The Senate Judiciary Committee has warned the Justice Department that it will hold up all pending nominations until the department complies with the law on nomination procedures.
At issue is the department's actions in an appointment to the U.S. Parole Commission, an independent agency within the Justice Department.
There are two problems, which are related, with the nomination: first, the Justice Department nominated the candidate for one position and then attempted to place him in another.
Then, to make this second position available, the department notified a current commission member, a Democrat, that he was being fired even though he has more than two years remaining in his six-year term.
This week Sen. Joseph R. Biden Jr. (D-Del.), a member of the Judiciary Committee, went to Chairman Strom Thurmond (R-S.C.) and asked him to hold up all nominations pending before the committee until the situation can be resolved.
Biden said yesterday that he does not want a precedent set of nominating persons for one job when they might be put into another. "I don't trust them at all. We might find the U.S. attorney for Florida in Duluth, Minn.," he said.
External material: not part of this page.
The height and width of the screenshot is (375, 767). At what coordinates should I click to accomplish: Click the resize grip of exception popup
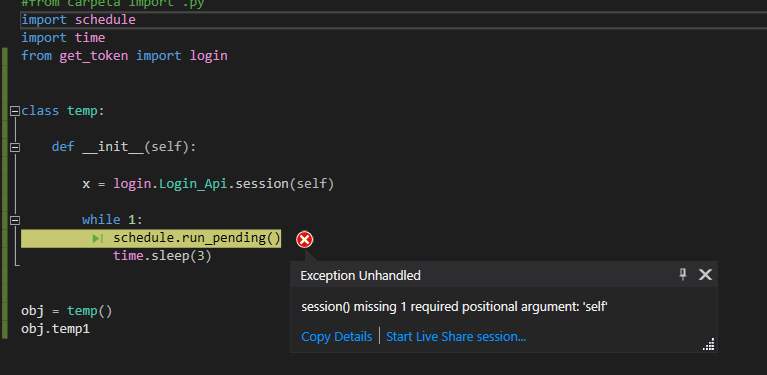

He described the effort to fire the Democratic commissioner as "bush league."
"What . . . difference does it make on the Parole Commission if you're a Democrat or a Republican?" he asked. "It's not a political job."
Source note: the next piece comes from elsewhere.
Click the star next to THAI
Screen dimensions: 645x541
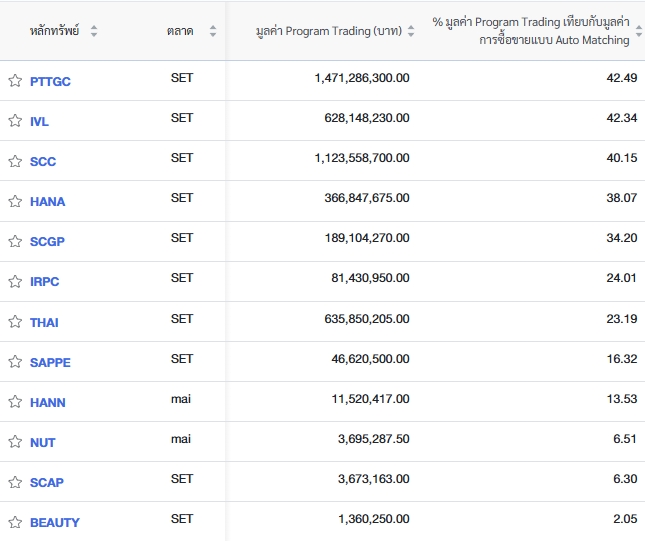coord(15,321)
Thurmond said yesterday, "Sen. Biden has raised what appears to be a valid point concerning the nominating process. I feel certain however that we can resolve the problem with the Department of Justice."
Nominations scheduled for action last week included Alan Nelson for head of the Immigration and Naturalization Service, Robert H. Bork to the Circuit Court of Appeals, two district court judges, four U.S. attorneys and six U.S. marshals. Committee sources say there are many nominations backed up behind those.
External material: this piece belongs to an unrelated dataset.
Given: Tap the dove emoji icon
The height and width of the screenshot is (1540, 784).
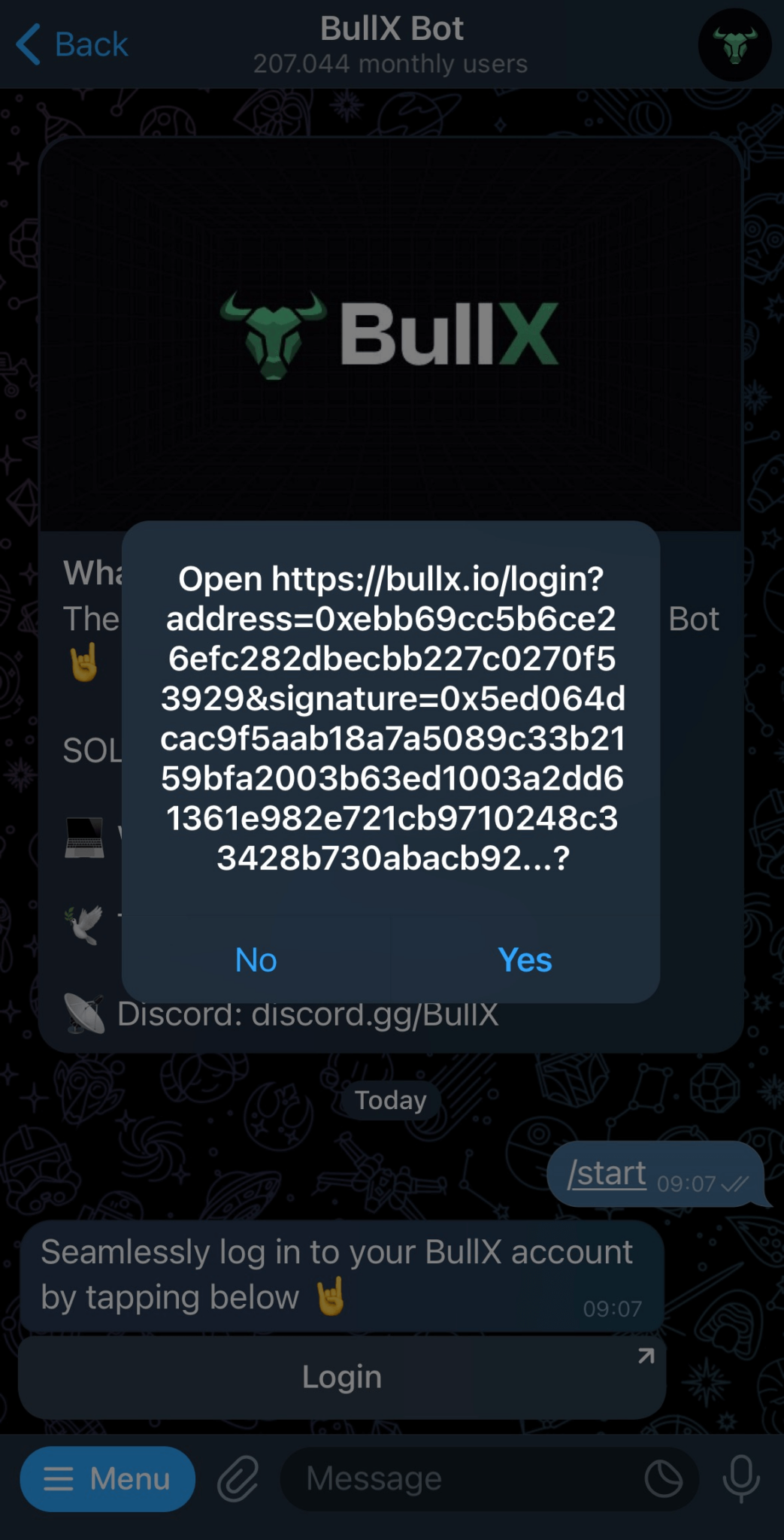Looking at the screenshot, I should 85,924.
The dispute stems from the administration's nomination in November of Benjamin F. Baer to replace Commissioner Joseph A. Nardoza, a Republican whose term expired three years ago. Nardoza's opening is in Philadelphia.
In December, about the time Baer was routinely confirmed by the Senate, Commissioner O.J. Keller, who works in the Washington office, was called by Deputy Associate Attorney General Jeffrey Harris and informed that the attorney general had decided to recommend to President Reagan that Keller be removed from the commission, and that Baer replace him rather than Nardoza in Philadelphia.
A letter from Associate Attorney General Rudolph Giuliani later in the month confirmed that Baer would take Keller's position effective March 15. In addition, Justice Department sources confirmed that there were plans to replace all six Democrats on the nine-member commission, even though they have fixed terms.
But Keller, who has 2 1/2 years remaining in his term, refused to resign, and filed a lawsuit against the administration. He called the situation "rotten politics. It's the spoils system at its worst."
When Keller asked in federal court here for a temporary restraining order a spokesman for the Justice Department said that the final decision had not been made to fire him.
Meanwhile, a preliminary legal opinion requested by the Senate Judiciary Committee says Justice does not have authority to fire Keller.
The opinion, prepared by the Congressional Research Service of the Library of Congress, concluded that a parole commissioner "performs quasi-judicial and quasi-legislative functions and that Congress intended that the commission be insulated from executive control in the performance of those functions."
An aide to Thurmond called Justice to find out what was going on, and on Thursday the department sent a letter to Thurmond saying that in fact Baer was replacing neither Nardoza nor Keller. Instead, it said that he will take the place of Richard Mulcrone, who recently resigned as regional commissioner in Kansas City.
Biden said Justice will be able to clear up the situation either by putting Baer in Nardoza's position in Philadelphia or resubmitting his name for confirmation for the Kansas City opening.
The Parole Commission operates independently within Justice, and has the power to deny or approve parole applications, issue regulations and create regional offices.